**** RECORDS TO PROCESS
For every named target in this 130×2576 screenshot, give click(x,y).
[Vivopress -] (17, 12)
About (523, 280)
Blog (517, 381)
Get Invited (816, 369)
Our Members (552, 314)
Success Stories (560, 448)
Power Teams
********
## WORK TO BE COMPLETED
Reprint every entry exactly.

## RESPONSE AREA
For every named target in this 130×2576 screenshot, give click(x,y).
[Vivopress -] (17, 12)
About (523, 280)
Blog (517, 381)
Get Invited (816, 369)
Our Members (552, 314)
Success Stories (560, 448)
Power Teams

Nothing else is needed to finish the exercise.